— Start MATERIAL SUPPLIED —

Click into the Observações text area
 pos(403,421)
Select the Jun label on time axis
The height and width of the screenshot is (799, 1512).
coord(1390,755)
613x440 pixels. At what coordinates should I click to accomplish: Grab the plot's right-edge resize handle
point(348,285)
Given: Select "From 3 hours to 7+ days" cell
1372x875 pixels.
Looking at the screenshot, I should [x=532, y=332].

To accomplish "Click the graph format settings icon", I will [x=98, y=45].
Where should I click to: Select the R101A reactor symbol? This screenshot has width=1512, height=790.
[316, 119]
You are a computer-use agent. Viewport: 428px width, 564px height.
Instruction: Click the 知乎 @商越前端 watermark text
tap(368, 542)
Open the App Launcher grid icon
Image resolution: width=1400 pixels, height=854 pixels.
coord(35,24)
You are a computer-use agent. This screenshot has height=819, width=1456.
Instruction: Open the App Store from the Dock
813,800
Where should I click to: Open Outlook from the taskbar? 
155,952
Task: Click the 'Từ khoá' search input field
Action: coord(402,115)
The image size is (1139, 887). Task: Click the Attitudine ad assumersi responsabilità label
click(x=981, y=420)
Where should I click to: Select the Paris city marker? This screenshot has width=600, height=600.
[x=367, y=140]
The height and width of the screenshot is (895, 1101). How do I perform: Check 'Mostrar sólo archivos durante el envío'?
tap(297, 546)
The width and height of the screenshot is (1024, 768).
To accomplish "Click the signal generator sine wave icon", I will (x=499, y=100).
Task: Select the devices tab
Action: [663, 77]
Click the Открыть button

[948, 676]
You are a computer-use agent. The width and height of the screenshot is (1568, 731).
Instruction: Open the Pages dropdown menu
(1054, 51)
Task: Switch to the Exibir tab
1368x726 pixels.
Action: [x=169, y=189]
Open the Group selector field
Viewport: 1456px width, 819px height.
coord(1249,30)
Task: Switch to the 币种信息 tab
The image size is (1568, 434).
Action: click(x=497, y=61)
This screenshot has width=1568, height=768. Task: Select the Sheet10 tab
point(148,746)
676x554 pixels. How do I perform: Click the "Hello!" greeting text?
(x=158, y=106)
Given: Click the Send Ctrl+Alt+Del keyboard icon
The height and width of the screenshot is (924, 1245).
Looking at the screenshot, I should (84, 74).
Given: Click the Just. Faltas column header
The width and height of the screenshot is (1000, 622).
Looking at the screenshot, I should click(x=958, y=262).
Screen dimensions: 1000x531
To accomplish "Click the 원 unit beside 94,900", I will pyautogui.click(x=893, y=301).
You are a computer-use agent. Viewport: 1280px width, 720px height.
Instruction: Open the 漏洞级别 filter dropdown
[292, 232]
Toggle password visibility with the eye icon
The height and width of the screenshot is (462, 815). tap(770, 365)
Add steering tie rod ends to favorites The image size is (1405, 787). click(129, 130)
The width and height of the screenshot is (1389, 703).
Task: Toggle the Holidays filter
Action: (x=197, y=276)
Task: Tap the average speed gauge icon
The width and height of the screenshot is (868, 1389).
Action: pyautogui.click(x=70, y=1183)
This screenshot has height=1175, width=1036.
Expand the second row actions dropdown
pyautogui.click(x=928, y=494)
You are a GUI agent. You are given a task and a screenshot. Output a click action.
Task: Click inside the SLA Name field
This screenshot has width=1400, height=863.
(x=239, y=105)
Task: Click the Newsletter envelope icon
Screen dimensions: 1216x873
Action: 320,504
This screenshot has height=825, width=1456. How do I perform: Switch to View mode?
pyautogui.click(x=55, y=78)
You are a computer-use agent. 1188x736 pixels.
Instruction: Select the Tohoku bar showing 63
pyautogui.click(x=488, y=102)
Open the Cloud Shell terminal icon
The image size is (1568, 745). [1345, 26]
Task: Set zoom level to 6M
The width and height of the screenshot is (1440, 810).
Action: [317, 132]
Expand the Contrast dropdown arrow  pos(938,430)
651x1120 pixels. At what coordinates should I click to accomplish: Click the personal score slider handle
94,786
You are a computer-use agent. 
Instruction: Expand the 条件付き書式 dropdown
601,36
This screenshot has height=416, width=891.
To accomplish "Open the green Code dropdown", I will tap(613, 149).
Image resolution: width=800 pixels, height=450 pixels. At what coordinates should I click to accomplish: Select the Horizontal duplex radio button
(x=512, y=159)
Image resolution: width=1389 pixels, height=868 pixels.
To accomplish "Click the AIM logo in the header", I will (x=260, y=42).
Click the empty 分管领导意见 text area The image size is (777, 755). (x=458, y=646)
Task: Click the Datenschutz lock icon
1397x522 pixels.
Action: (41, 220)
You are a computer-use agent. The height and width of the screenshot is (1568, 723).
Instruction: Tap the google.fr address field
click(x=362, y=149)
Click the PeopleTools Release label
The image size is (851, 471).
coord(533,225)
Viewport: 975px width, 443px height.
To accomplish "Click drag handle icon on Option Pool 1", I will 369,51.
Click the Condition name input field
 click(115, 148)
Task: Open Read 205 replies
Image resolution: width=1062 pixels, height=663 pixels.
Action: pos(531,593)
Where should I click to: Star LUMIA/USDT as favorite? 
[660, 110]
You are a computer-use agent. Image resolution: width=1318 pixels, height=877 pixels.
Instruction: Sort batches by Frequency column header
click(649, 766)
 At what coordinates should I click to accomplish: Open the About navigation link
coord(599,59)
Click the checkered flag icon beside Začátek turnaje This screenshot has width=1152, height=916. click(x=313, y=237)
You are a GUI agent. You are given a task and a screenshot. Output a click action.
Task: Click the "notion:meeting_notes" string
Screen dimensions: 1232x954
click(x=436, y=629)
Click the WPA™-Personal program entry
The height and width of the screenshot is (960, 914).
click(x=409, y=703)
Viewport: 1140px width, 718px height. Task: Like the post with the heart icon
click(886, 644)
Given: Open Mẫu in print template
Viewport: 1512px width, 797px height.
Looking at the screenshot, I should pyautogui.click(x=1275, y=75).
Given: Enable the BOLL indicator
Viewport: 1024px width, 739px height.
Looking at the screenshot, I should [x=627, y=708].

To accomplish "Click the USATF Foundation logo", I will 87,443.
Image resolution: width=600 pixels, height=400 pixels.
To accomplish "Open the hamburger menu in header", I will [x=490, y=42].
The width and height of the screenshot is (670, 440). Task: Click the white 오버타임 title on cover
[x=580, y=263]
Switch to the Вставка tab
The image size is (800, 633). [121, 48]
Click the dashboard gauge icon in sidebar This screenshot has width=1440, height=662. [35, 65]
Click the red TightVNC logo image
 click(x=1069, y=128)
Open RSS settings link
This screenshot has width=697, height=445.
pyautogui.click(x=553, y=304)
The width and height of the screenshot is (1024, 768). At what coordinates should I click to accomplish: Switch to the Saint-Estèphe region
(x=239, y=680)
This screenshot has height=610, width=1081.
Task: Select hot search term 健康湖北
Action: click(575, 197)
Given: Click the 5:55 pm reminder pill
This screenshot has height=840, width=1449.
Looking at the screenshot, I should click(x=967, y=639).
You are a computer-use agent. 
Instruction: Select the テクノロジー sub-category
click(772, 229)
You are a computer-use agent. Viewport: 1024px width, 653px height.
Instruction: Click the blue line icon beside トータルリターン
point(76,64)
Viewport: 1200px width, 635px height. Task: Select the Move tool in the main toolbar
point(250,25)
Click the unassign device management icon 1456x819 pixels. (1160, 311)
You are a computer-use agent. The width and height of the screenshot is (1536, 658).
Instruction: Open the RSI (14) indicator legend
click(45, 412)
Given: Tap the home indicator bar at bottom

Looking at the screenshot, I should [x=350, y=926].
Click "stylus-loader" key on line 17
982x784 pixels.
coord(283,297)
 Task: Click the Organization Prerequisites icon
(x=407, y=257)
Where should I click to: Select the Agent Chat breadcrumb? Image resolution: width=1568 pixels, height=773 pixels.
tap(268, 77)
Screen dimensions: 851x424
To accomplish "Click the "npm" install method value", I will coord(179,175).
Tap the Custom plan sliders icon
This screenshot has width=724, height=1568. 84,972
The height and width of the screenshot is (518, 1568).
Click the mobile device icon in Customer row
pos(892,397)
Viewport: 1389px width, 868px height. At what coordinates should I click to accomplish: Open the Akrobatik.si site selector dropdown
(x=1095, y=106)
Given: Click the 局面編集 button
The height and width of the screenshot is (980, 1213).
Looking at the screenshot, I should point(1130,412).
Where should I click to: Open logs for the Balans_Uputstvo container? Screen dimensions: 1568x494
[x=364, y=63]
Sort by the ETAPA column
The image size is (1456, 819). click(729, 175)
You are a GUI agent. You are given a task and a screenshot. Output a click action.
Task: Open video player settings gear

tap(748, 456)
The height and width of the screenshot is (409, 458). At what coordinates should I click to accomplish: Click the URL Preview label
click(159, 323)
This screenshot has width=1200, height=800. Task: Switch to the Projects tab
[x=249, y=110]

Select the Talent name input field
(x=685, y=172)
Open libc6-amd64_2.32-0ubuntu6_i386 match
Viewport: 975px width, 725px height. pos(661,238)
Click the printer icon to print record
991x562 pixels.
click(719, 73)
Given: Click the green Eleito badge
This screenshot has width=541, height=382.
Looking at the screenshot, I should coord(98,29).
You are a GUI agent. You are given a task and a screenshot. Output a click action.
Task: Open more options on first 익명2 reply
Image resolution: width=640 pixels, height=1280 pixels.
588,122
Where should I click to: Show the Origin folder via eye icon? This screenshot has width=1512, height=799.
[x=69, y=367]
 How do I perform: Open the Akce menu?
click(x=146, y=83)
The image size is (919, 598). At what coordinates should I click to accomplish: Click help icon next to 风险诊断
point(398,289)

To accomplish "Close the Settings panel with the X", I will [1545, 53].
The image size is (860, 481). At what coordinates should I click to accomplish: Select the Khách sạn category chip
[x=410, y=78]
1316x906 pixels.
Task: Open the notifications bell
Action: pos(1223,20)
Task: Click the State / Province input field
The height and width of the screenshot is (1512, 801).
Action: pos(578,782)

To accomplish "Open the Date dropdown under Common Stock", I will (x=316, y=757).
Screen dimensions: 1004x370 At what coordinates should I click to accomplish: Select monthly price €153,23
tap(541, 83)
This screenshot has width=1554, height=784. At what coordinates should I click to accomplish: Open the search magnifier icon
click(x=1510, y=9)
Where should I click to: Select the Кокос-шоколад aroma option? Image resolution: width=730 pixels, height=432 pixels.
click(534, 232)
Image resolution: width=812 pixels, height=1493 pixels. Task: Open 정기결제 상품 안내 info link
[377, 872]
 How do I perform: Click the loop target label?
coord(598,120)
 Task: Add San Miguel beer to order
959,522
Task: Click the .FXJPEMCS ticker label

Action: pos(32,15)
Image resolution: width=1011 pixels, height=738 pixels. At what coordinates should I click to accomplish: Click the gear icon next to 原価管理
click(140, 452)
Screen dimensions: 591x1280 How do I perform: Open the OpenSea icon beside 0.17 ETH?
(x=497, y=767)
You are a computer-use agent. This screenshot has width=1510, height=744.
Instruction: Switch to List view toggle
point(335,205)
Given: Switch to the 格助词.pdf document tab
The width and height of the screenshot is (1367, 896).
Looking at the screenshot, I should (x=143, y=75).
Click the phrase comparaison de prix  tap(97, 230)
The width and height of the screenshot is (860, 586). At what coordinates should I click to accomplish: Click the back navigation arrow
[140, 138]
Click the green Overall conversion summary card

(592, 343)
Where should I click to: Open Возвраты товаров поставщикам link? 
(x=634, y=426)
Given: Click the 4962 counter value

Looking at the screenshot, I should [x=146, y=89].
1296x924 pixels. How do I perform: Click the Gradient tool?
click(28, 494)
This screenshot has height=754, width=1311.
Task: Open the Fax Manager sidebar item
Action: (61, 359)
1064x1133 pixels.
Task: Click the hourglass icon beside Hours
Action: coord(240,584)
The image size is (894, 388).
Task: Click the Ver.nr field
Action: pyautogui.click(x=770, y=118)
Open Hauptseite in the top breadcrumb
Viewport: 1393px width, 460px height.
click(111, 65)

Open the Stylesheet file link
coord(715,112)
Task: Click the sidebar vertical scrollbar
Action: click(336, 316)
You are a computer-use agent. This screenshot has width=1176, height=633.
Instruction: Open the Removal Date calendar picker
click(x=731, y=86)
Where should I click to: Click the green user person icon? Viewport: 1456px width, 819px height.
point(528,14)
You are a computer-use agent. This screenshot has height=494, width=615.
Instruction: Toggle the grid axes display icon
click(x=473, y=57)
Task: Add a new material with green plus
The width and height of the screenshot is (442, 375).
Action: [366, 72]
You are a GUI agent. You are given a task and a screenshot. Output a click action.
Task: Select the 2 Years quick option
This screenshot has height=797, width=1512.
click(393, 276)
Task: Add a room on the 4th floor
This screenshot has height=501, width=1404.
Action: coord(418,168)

— End MATERIAL SUPPLIED —

* [THE REQUEST]:
Rewrite the items starting at the line that contains "The width and height of the screenshot is (1024, 768). At" and ending at the line that contains "tap(268, 77)", with "Instruction" changed to "Command" and nothing else altered.

* [RESULT FOR THIS EXERCISE]:
The width and height of the screenshot is (1024, 768). At what coordinates should I click to accomplish: Switch to the Saint-Estèphe region
(x=239, y=680)
This screenshot has height=610, width=1081.
Task: Select hot search term 健康湖北
Action: click(575, 197)
Given: Click the 5:55 pm reminder pill
This screenshot has height=840, width=1449.
Looking at the screenshot, I should click(x=967, y=639).
You are a computer-use agent. 
Command: Select the テクノロジー sub-category
click(772, 229)
You are a computer-use agent. Viewport: 1024px width, 653px height.
Command: Click the blue line icon beside トータルリターン
point(76,64)
Viewport: 1200px width, 635px height. Task: Select the Move tool in the main toolbar
point(250,25)
Click the unassign device management icon 1456x819 pixels. (1160, 311)
You are a computer-use agent. The width and height of the screenshot is (1536, 658).
Command: Open the RSI (14) indicator legend
click(45, 412)
Given: Tap the home indicator bar at bottom

Looking at the screenshot, I should [x=350, y=926].
Click "stylus-loader" key on line 17
982x784 pixels.
coord(283,297)
 Task: Click the Organization Prerequisites icon
(x=407, y=257)
Where should I click to: Select the Agent Chat breadcrumb? Image resolution: width=1568 pixels, height=773 pixels.
tap(268, 77)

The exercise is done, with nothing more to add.